The show runs through Feb. 19 at the Cape Ann Museum.
Benn didn’t lollygag. Between June and October, he exposed 286 rolls of film. His approach was as varied formally and socially as geographically. The photographs include landscapes, portraits, aerial photography, interiors, seascapes. Subjects range from the Myopia Hunt Club to Gloucester’s Saint Peter’s Fiesta. Benn introduces us to a clammer, a book publisher (who turns up as a groom in another photo), sculptors, a painter, an equestrian, yachtsmen, fishermen, tanners, and a wheelmaker.
There’s a very pleasing sense of fullness here. National Geographic subscribers got their money’s worth with the April 1979 issue, when Benn’s photographs ran.
His job was to convey a sense of place. That he did. The passage of nearly four decades means Benn’s photographs can no less vividly convey a sense of time. Check out the boat-big powder-blue sedan in the Rockport Fourth of July parade. Or at the fiesta, a guy using gasoline to remove grease from his arm. If that were a year later, you can bet it would have been some other method, the second oil shock having intervened.

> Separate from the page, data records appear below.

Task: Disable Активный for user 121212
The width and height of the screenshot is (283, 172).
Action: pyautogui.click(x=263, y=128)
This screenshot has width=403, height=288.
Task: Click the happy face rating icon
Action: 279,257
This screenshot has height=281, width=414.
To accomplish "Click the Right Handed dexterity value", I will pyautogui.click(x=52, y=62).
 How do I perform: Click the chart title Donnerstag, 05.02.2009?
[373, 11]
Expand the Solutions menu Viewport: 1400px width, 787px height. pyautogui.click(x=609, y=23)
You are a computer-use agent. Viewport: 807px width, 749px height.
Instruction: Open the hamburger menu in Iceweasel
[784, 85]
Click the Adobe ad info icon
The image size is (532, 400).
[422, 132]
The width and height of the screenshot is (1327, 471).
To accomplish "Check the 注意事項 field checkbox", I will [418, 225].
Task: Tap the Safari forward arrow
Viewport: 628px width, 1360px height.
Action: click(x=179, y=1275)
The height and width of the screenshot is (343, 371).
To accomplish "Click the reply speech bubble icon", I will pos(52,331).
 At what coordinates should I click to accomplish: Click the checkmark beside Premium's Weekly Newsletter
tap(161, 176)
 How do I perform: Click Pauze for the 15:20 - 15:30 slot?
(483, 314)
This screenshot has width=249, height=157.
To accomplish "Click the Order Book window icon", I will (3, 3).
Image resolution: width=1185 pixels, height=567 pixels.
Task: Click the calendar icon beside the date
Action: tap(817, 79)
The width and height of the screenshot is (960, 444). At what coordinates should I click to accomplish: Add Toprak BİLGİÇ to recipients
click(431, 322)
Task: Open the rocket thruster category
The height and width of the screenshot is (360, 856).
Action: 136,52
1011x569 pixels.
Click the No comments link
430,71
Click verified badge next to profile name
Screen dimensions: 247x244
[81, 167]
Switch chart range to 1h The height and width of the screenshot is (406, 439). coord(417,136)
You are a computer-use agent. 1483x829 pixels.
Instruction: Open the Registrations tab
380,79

“Kodachrome Memory” has real personality. Benn’s skill accounts for most of that, though not all. It also owes something to the presence of several well-known North Shore personalities of the time. One of them remains a well-known North Shore personality: Salem witch Laurie Cabot. Others include the artists Emile Gruppé and Katherine Lane Weems; Lewis Kilborn, the so-called “Hermit of Grape Island”; and Simon Geller.
From 1964 to 1988, Geller operated a one-man radio station in Gloucester, WVCA-FM. The call letters stand for “voice of Cape Ann.” The station played classical music. Once heard, the cranky static of Geller’s voice was not soon forgotten. Benn manages to find a visual equivalent with his portrait of Geller in the studio. In another photograph, Captain Santo Militello, of the fishing dragger Maureen, offers a no-less formidable scowl.
It’s a mark of Benn’s versatility that he’s just as capable — maybe even better — when there’s no face to be seen. The handsomeness of the Pride’s Crossing commuter-rail depot is underscored by Benn’s presenting it just slightly off-center. “Marblehead Doorway” shows a Federalist or Greek Revival house; you can’t tell since Benn has so elegantly cropped the façade with his framing. The resulting image has a bravura simplicity, right down to a bouquet of pinkish-red flowers relieving the whiteness of wall, door, and shutters.
Marblehead would seem to have brought out the best in Benn. Certainly it inspires the show’s wittiest title. “Blueberry Pancakes, Marblehead” consists of a blue-stained knife resting on a plate empty but for a few crumbs. The absence looks delicious. Is it all right to order seconds?